Pick out every line in the listing below that contains the word "output", and copy each of those lines.

- - -

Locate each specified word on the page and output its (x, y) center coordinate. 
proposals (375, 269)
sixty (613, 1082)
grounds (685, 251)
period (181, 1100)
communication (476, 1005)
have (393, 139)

- - -

# RESULT BELOW:
Locate each specified word on the page and output its (x, y) center coordinate. 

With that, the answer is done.